◆ **Work to be completed**
Every line between the one containing "This screenshot has width=1244, height=578." and the last line of the data, both included, is to be set down exactly, and pictures are to be omitted.
__________
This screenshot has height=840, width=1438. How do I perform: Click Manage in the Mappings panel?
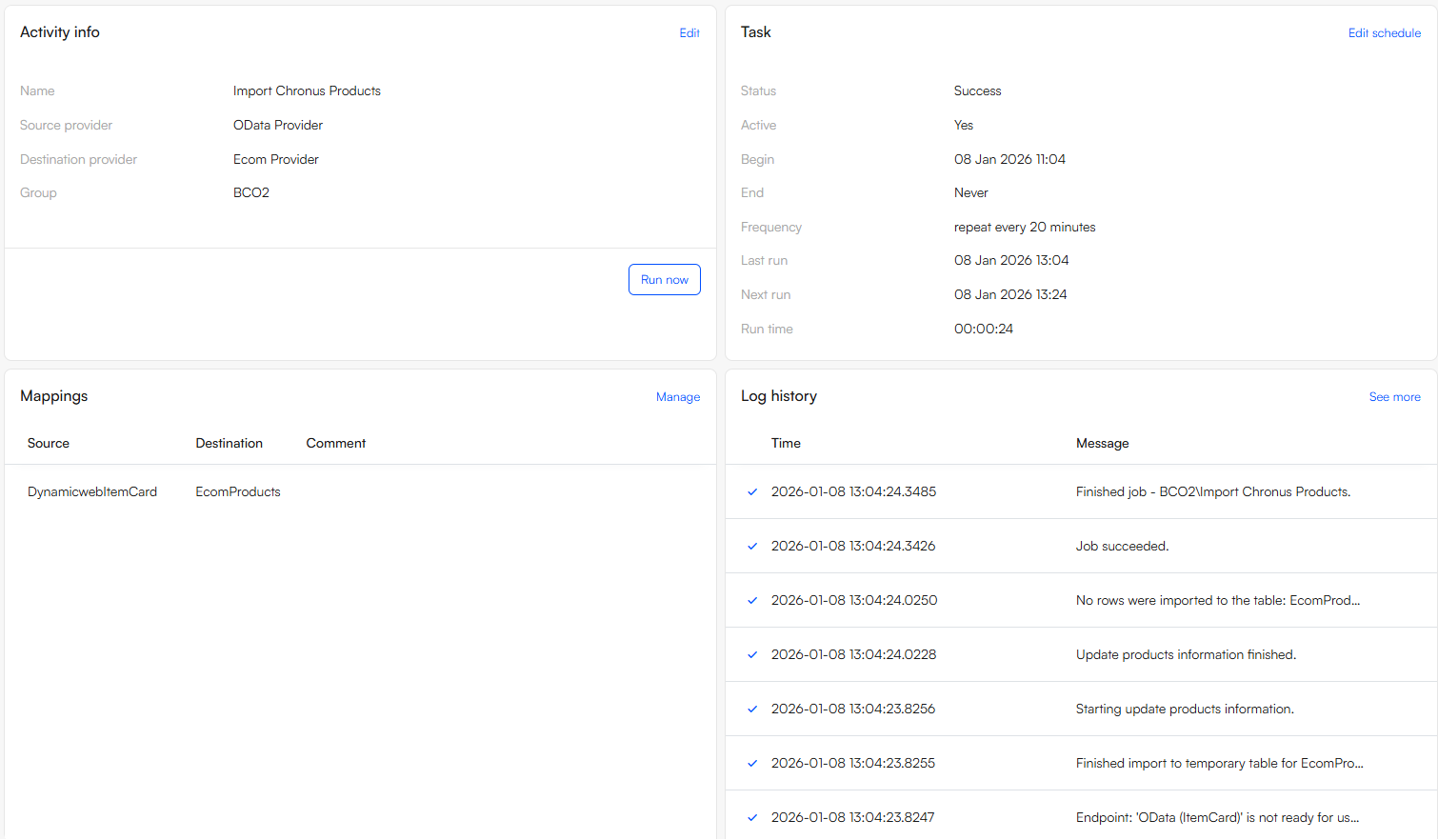[x=677, y=396]
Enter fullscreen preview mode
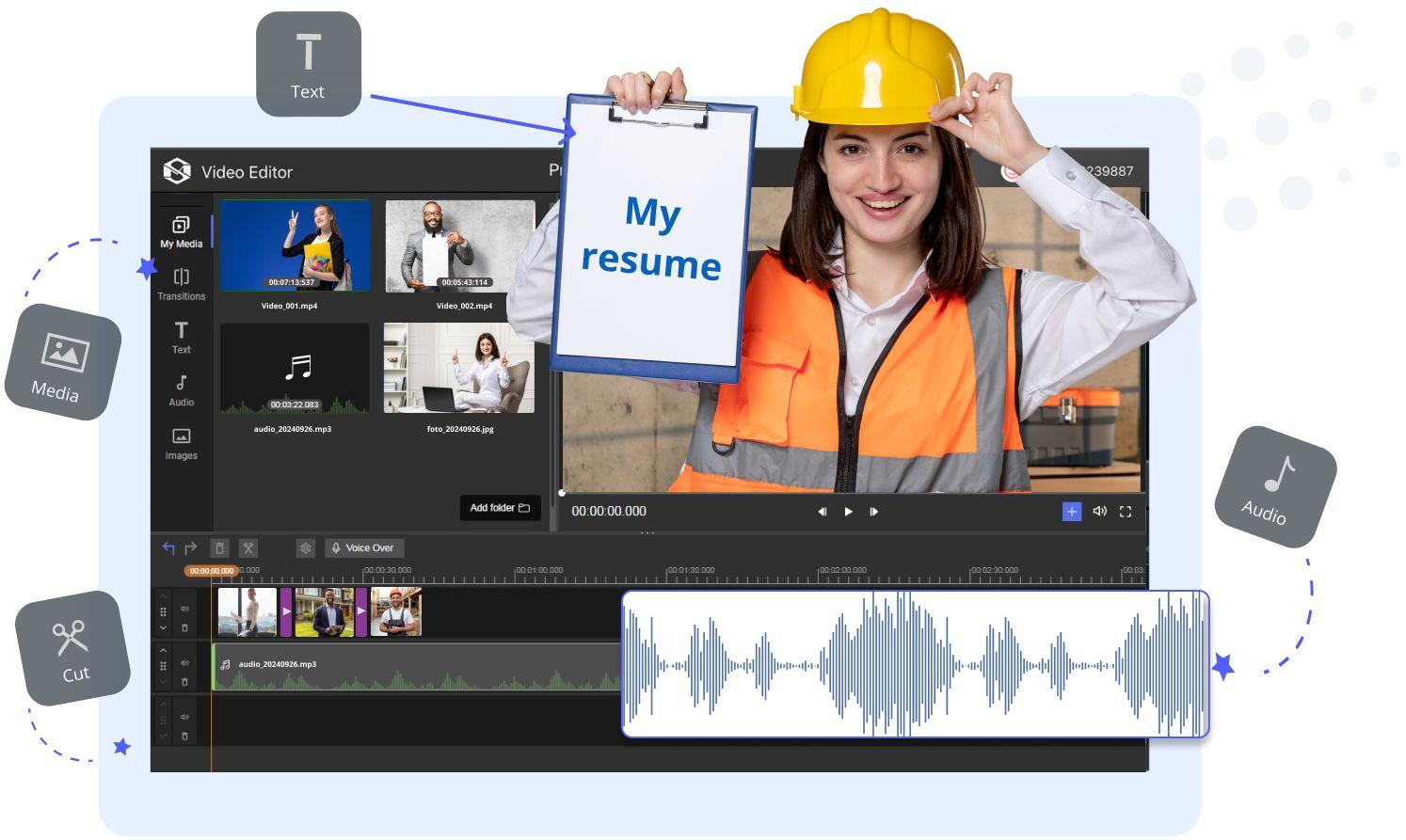Screen dimensions: 1406x840 point(1125,512)
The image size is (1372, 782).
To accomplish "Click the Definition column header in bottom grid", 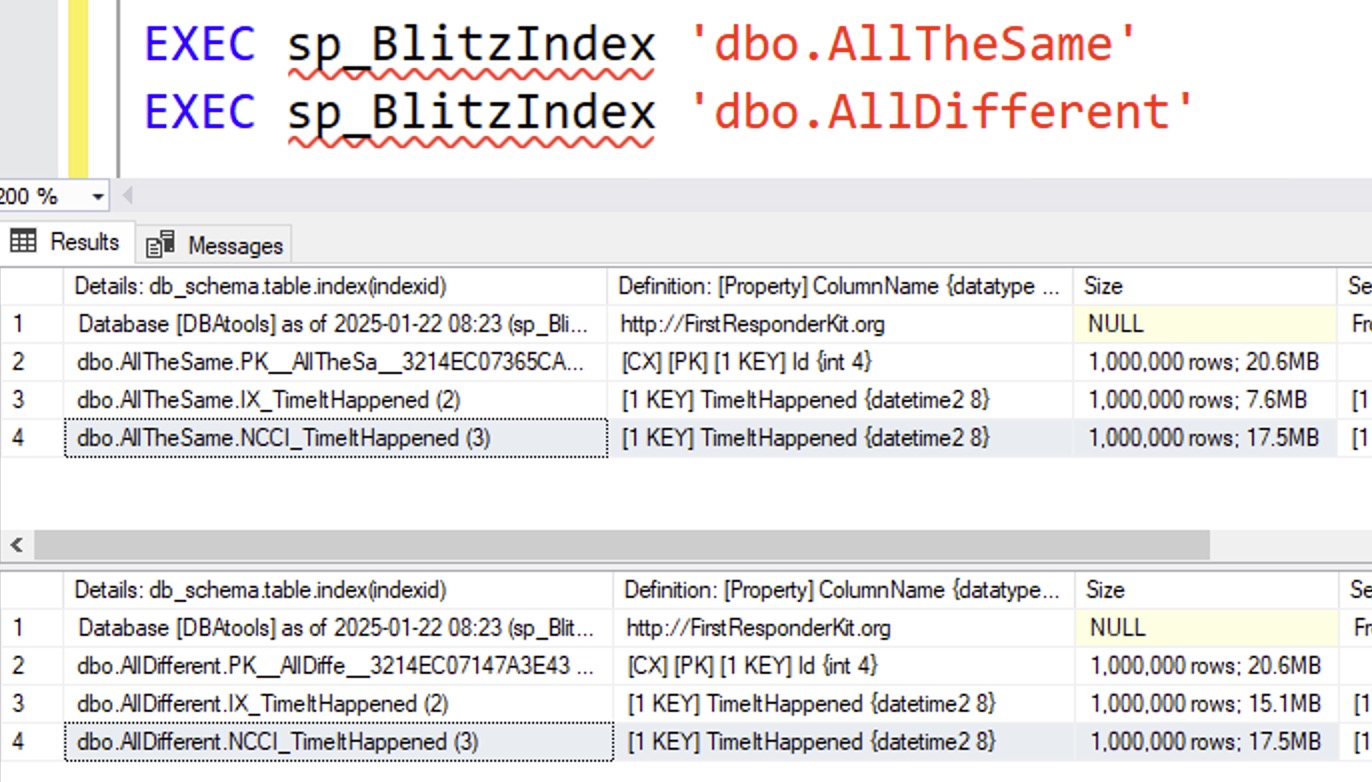I will pyautogui.click(x=842, y=590).
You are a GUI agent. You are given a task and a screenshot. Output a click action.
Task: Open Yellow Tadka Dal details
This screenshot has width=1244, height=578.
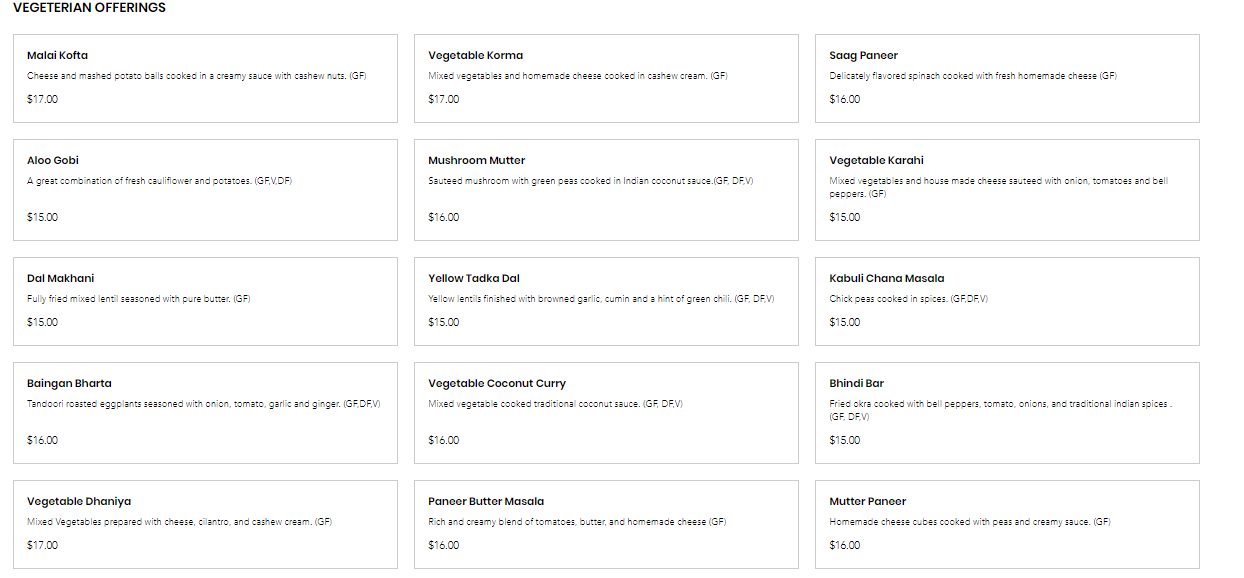(x=606, y=301)
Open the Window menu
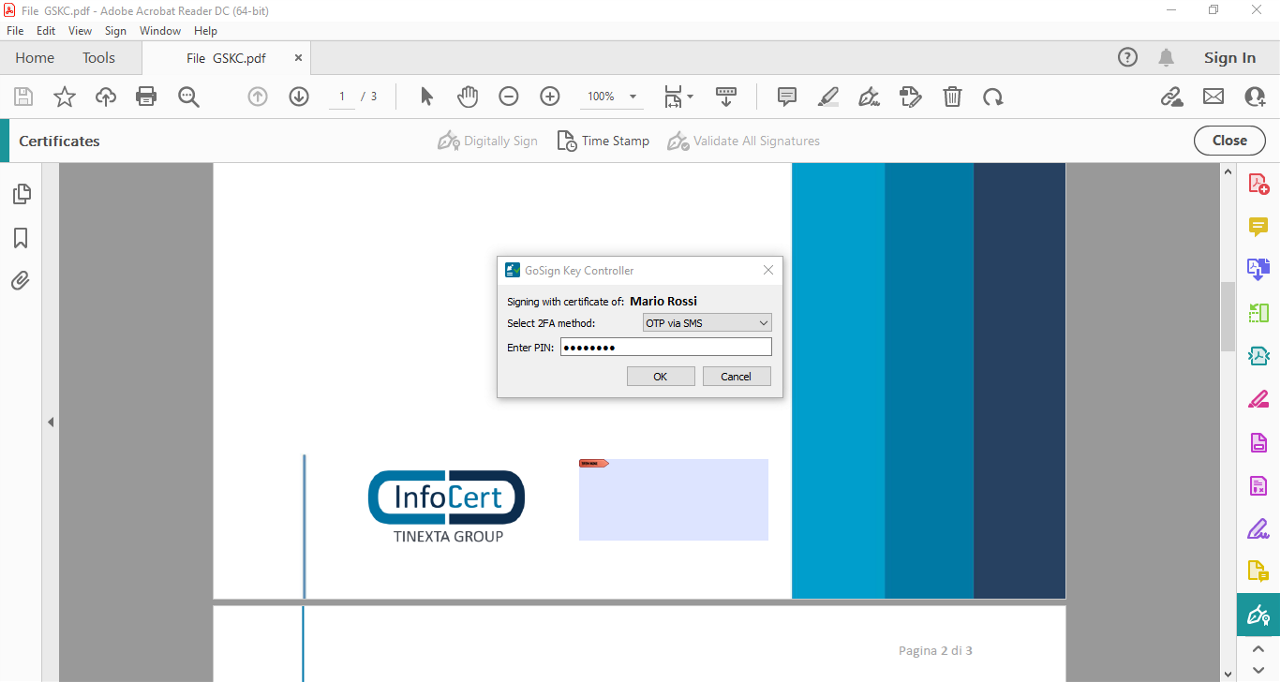The width and height of the screenshot is (1280, 682). 160,31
__________
◆ **Result of this exercise**
This screenshot has width=1244, height=578.
(x=606, y=301)
Open the Window menu
The width and height of the screenshot is (1280, 682). 160,31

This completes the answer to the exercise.